Create an asset factory to generate FERC1 output tables #3557

hfireborn · 2024-04-11T20:22:13Z

draft of asset factories for #3147.

Based on the tutorial in https://dagster.io/blog/python-factory-patterns, creates 3 assets using a factory for: out_ferc1__yearly_purchased_power_and_exchanges_sched326
out_ferc1__yearly_plant_in_service_sched204
out_ferc1__yearly_balance_sheet_assets_sched110

all of which just merge and then organize columns.

a few questions:

Is this the type of solution you were looking for?
double checking: Is it ok to omit the organize_cols parts of those functions?
We are currently omitting the pd.DataFrame input type specification in these assets, is this ok?

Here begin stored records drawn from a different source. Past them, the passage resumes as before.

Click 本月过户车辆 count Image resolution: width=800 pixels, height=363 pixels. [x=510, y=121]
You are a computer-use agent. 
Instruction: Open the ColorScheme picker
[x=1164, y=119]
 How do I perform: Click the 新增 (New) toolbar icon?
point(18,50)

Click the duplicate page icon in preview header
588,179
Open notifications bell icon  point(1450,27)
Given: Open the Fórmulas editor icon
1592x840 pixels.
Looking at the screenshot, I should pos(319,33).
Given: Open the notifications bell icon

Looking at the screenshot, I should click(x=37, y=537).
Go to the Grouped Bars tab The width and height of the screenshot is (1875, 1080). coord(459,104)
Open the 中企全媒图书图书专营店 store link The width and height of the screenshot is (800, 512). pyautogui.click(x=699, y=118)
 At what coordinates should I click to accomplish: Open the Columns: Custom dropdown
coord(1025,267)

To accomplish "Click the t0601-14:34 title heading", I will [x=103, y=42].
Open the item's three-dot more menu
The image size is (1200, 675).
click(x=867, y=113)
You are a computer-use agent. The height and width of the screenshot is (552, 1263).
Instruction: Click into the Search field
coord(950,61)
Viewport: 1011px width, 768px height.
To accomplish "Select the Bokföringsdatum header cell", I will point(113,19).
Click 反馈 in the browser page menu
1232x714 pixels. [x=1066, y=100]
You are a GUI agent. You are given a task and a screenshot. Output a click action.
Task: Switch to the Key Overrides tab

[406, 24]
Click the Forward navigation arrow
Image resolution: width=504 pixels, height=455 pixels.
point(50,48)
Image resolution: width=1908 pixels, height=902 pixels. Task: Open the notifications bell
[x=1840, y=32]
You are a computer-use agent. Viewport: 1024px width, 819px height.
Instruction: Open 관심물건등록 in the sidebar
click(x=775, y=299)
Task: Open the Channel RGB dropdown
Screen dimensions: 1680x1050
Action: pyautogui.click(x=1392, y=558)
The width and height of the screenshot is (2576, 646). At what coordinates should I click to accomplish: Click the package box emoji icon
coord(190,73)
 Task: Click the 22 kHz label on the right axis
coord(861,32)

For more information, see https://pre-commit.ci

zaneselvans

This is generally the shape of the solution we're looking for, but see my inline comments in the PR.

It looks like you don't have the pre-commit hooks installed locally, or the linters set up in VS Code, as the pre-commit checks and unit tests are failing on the PR, so you'll want to get that set up. The documentation build is also failing. It looks like you've got an undefined variable.

You'll definitely need to try running the ETL via Dagster locally to know whether your changes are working, and debug issues. You'll probably need to run it many many times, but you can just run the portion of the DAG that you're working on, in this case the FERC 1 related parts.

zaneselvans · 2024-04-12T03:27:36Z

src/pudl/output/ferc1.py

+ # pudl.helpers.organize_cols,
+ # [
+ # "report_year",
+ # "utility_id_ferc1",
+ # "utility_id_pudl",
+ # "utility_name_ferc1",
+ # "seller_name",
+ # "record_id",
+ # ],
+ # )


Yes, the organize_cols can and should be removed from all of the asset definitions in this module, since the database schema is now what determines the ordering of the columns.

@zaneselvans If all of the helpers.organize_cols can be removed, is it necessary to make an asset factory for this? It looks to me like all of the functions are essentially doing the same thing then; they take two DataFrames as inputs, merge them on something hard-coded and the same across all the functions, and then return.

Is there a reason why we can't we just simplify them all into one function and change where the functions are called?

We do need an asset factory that pumps out the function definitions, because those @asset decorated function definitions and their inputs and outputs are what define the dependency graph in Dagster. It might help to read some background on Dagster's software defined assets or some of their examples, and also to try running the ETL through the Dagster UI locally if you haven't already. It looks like they've got some videos too.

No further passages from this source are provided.